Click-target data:
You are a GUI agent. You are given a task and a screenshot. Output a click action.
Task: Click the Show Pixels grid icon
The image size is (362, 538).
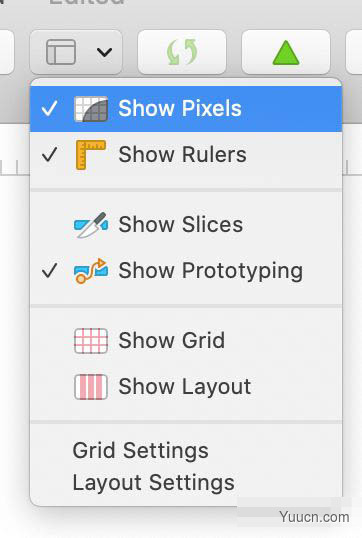click(91, 109)
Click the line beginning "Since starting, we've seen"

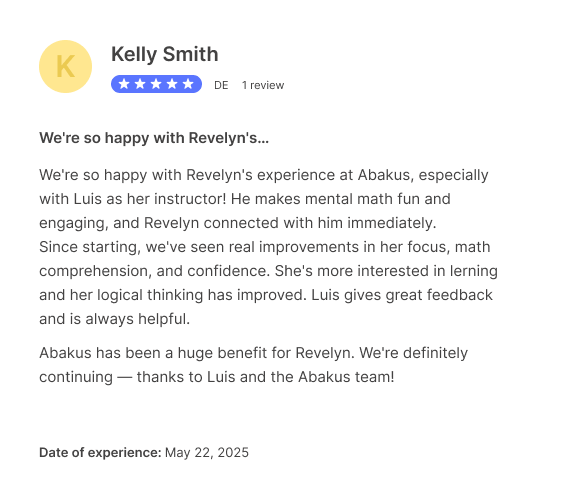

> Task description: Recast every line of the rows above as a numbered list, omitting blank lines and leaving out the pictures.

> Solution:
1. You are a GUI agent. You are given a task and a screenshot. Output a click action.
2. Task: Click the Show Pixels grid icon
3. The image size is (362, 538).
4. click(91, 109)
5. Click the line beginning "Since starting, we've seen"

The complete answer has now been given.